1.2 All payments made by GTC pursuant to this Agreement shall be sent in
the form of a certified check payable to: "MCI WorldCom Network Services Inc"
priority overnight mail to:
Bank One
000 Xxxx Xxxxxx Xxxxxx, 0xx Floor Mailroom,
Attention: Lockbox 93825-MCI
Xxxxxxx, Xxxxxxxx, 00000
1.3 Upon receipt of the Settlement Payment, MCI shall release its
security agreement dated October 24, 2004 with GTC by promptly filing UCC
releases in all states where it previously filed UCC-1's.
1.4 The Parties' performance of all obligations set forth in this Agreement
shall finally settle and resolve, among other things, all claims asserted or
which could have been asserted by MCI or GTC as of the date of this Agreement
regarding the Dispute. The parties agree to bear their own costs associated with
the Dispute, including, but not limited to, filing costs, attorneys' fees, and
expenses.
2.0 COMPROMISE
The Parties agree and acknowledge that this Agreement is the result of a
compromise between the Parties for the complete and final settlement of their
claims, differences, and causes of action regarding the Dispute, and shall never
be construed as an admission by MCI or GTC of any liability, wrongdoing, or
responsibility on the part of either of the Parties or on the part of either of
the Parties' predecessors, successors, assigns, agents, parents, subsidiaries,
affiliates, directors, officers, or employees.
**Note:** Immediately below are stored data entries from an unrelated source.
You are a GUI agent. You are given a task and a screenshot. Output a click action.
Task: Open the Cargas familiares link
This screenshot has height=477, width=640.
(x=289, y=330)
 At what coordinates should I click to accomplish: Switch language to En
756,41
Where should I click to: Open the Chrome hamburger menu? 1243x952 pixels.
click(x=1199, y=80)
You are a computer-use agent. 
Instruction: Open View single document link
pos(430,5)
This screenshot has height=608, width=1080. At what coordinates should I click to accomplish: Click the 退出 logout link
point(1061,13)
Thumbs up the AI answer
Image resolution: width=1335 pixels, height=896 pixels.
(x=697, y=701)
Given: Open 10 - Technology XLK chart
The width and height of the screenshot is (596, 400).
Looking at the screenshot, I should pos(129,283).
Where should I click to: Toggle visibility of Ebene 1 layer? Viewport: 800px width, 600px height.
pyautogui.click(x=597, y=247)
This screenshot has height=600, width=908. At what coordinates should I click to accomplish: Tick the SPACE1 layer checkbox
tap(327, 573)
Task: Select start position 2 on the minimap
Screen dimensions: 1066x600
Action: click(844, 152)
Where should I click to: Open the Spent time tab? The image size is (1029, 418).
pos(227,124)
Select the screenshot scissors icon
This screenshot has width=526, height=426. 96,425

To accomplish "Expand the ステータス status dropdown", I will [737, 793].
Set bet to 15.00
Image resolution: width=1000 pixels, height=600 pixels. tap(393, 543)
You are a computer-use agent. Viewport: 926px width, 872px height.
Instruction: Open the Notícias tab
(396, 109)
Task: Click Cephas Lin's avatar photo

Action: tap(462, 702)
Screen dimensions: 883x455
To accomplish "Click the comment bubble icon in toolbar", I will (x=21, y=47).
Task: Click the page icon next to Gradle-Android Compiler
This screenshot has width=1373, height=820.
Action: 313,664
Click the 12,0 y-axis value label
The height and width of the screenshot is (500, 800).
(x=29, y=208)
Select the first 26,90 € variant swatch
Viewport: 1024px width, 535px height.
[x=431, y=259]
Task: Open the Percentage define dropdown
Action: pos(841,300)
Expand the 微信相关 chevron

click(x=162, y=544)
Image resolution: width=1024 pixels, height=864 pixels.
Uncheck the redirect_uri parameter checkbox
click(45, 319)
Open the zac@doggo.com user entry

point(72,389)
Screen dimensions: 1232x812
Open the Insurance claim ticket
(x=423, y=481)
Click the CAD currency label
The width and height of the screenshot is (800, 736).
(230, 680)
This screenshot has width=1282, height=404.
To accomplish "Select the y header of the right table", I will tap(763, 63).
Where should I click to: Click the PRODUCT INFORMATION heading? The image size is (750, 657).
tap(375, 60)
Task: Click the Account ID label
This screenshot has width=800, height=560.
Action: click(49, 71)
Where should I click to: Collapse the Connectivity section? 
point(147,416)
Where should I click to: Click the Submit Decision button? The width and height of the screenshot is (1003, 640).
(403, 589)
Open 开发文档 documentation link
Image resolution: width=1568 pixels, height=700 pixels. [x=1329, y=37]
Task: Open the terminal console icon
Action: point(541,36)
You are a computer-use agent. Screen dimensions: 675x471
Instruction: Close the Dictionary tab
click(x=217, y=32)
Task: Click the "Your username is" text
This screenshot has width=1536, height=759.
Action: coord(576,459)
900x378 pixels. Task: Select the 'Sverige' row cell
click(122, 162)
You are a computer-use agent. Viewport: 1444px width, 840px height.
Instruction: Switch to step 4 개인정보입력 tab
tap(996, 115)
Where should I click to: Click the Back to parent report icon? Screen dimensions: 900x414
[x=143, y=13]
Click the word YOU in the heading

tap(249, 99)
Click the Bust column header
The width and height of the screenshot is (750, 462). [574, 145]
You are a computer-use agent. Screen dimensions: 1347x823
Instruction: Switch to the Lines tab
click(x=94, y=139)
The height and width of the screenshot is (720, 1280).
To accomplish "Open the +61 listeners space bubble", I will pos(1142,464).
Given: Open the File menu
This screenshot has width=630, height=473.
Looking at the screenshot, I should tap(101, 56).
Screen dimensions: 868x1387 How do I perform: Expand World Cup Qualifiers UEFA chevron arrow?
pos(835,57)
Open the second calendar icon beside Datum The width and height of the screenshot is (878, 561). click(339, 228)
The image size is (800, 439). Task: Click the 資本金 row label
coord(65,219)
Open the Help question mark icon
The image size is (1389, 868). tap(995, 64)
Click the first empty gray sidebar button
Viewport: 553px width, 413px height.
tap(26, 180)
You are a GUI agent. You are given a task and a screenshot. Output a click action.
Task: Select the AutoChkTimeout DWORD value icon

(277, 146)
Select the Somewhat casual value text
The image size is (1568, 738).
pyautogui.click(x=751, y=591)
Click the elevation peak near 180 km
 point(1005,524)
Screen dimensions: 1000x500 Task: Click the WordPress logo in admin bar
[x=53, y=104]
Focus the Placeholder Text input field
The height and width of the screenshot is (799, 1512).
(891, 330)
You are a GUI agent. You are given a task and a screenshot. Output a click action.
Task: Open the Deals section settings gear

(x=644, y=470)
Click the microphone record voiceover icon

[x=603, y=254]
In fact, the Parties expressly
deny any such liability, wrongdoing, or responsibility.
3.0 RELEASE
3.1 In consideration hereof, GTC and all its predecessors, successors,
parents, direct subsidiaries, indirect subsidiaries, affiliates, assigns, heirs,
agents, transferees, directors, officers, employees, and attorneys hereby
release and forever discharge MCI and all its predecessors, successors, parents,
direct subsidiaries, indirect subsidiaries, affiliates, assigns, heirs, agents,
transferees, directors, officers, employees, and shareholders from and against
all actions, causes of action, claims, suits, debts, damages, judgments,
liabilities, and demands whatsoever, whether matured or unmatured, whether at
law or in equity, whether before a local, state, or federal court, state or
federal administrative agency or commission, or arbitration tribunal, regardless
of location and whether now known or unknown, liquidated or unliquidated, that
GTC now has or may have had, or thereafter claims to have regarding issues
arising out of or related to the Dispute or any other creditor debtor matter
between the Parties, on behalf of itself, or any other person or entity, at any
time prior to and including the date of this Agreement.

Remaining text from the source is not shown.